I'm after total assets.
remDr$navigate("https://www.sec.gov/cgi-bin/browse-edgar?action=getcompany&CIK=0000001800&type=10-K&dateb=&owner=include&count=40&search_text=")
webElem1 <- remDr$findElement(using = 'css selector', value = "#interactiveDataBtn")
webElem1$sendKeysToElement(list("\uE007"))
webElem2 <- remDr$findElement(using = 'css selector', value = "#menu_cat3")
webElem2$sendKeysToElement(list("\uE007"))
webElem3 <- remDr$findElement(using = 'css selector', value = "#r6 .xbrlviewer")
webElem3$sendKeysToElement(list("\uE007"))
webElem4 <- remDr$findElement(using = 'css selector', value = "#idp6852922048 > tbody > tr:nth-child(12) > td:nth-child(2)") %>% html_text() %>% as.numeric()

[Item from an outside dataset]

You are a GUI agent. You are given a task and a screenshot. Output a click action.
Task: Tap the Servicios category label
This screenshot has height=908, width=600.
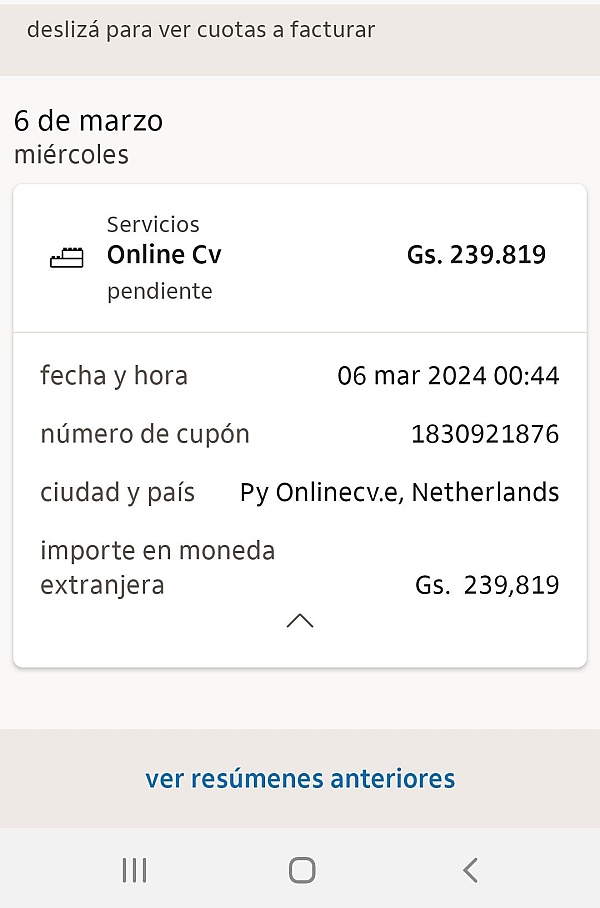pos(153,224)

As you can see I'm trying to use a mix of RSelenium and rvest to retrieve the value but all I'm getting is:
Error in UseMethod("xml_text") :
no applicable method for 'xml_text' applied to an object of class "c('webElement',
'remoteDriver', 'errorHandler', 'envRefClass', '.environment', 'refClass', 'environment', 'refObject')"
Any ideas?
If you check class(webElem4)
you will see it is (not surprisingly) an object of class webElement
. This is a special S4 class with its own methods defined. You are passing it to html_text
as if it were an html_node
, as defined in xml2
(or rvest
).
Although the two might seem quite similar, a webElement
represents a pointer to an actively rendered node in a browser, not just an inert string of text to be parsed. The rvest
and xml2
packages have no concept of what a webElement
is or how to read it.
Fortunately, they don't need to. The webElement
class has its own method for extracting text from the associated element. So in your case (using a full worked example with Chrome rather than Firefox):
library(RSelenium)
remDr <- rsDriver(port = 4567L, chromever = "84.0.4147.30")$client
remDr$navigate("https://www.sec.gov/cgi-bin/browse-edgar?action=getcompany&CIK=0000001800&type=10-K&dateb=&owner=include&count=40&search_text=")
webElem1 <- remDr$findElement(using = 'css selector', value = "#interactiveDataBtn")
webElem1$sendKeysToElement(list("\uE007"))
webElem2 <- remDr$findElement(using = 'css selector', value = "#menu_cat3")
webElem2$sendKeysToElement(list("\uE007"))
webElem3 <- remDr$findElement(using = 'css selector', value = "#r6 .xbrlviewer")
webElem3$sendKeysToElement(list("\uE007"))
webElem4 <- remDr$findElement(using = 'css selector', value = "#idp6852922048 > tbody > tr:nth-child(12) > td:nth-child(2)")
result <- webElem4$getElementText()[[1]]
result
#> [1] "15,667"